Posted in Books, R, Statistics, Travel with tags , , , , , , , , on November 29, 2013 by xi'an

This post follows the original one on the headline of the USA Today I read during my flight to Toronto last month. I remind you that the unusual pattern was about observing four U.S. mass murders happening within four days, “for the first time in at least seven years”. Which means that the difference between the four dates is at most 3, not 4!

I asked my friend Anirban Das Gupta from Purdue University are the exact value of this probability and the first thing he pointed out was that I used a different meaning of “within 4”. He then went into an elaborate calculation to find an upper bound on this probability, upper bound that was way above my Monte Carlo approximation and my rough calculation of last post.
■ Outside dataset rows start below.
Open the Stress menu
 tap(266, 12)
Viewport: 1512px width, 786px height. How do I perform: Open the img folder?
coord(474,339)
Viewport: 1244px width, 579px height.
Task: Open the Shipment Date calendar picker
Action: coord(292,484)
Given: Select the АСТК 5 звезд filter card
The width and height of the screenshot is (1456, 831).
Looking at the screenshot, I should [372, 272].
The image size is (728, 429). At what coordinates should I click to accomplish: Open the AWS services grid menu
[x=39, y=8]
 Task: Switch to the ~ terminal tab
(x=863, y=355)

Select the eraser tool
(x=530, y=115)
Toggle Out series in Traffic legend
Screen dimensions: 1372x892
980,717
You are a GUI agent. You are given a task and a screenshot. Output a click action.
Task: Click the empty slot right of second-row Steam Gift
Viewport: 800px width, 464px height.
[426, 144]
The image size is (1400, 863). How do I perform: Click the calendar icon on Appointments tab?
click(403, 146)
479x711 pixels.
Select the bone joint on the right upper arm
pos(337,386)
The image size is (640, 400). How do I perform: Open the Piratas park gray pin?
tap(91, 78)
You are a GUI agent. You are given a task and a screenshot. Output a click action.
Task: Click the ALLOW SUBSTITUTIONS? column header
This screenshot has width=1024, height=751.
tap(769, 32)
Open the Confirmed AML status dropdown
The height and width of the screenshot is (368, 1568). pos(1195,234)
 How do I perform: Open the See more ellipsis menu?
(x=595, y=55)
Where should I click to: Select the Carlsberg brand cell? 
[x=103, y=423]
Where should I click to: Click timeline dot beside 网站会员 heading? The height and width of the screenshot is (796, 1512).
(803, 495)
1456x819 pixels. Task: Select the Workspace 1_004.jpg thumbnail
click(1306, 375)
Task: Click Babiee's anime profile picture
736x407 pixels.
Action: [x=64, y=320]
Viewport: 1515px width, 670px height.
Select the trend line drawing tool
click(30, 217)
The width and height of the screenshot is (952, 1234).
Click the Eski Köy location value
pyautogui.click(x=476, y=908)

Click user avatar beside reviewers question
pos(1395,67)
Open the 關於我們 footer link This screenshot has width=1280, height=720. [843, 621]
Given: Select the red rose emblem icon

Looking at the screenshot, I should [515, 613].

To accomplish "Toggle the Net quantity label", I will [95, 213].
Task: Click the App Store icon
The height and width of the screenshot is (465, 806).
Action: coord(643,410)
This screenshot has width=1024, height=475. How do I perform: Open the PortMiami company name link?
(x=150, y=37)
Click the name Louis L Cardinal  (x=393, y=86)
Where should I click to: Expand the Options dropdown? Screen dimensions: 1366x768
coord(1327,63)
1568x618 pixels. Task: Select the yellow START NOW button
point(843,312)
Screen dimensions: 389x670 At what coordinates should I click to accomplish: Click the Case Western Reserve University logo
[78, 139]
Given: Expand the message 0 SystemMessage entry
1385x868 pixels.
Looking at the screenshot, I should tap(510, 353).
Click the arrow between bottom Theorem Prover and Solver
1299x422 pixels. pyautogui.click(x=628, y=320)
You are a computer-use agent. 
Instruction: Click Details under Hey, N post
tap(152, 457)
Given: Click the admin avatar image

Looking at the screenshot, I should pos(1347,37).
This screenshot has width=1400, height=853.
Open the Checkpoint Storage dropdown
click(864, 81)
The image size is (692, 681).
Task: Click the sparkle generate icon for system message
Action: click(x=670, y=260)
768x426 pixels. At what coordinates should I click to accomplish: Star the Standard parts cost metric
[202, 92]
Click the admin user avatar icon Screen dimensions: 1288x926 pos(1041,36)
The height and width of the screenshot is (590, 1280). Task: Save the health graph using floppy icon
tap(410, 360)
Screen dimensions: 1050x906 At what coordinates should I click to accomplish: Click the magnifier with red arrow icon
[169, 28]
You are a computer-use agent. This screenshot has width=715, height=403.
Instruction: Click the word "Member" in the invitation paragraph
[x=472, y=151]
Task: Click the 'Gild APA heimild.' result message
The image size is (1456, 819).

I rechecked my R code and found it was not achieving the right approximation since one date was within 3 days of three other days, at least… I thus rewrote the following R code

T=10^6
four=rep(0,T)
for (t in 1:T){
day=sort(sample(1:365,30,rep=TRUE)) #30 random days
day=c(day,day[day>363]-365) #account for toric difference
tem=outer(day,day,"-")
four[t]=(max(apply(((tem>-1)&(tem<4)),1,sum)>3))
}
mean(four)


[checked it was ok for two dates within 1 day, resulting in the birthday problem probability] and found 0.070214, which is much larger than the earlier value and shows it takes an average 14 years for the “unlikely” event to happen! And the chances that it happens within seven years is 40%.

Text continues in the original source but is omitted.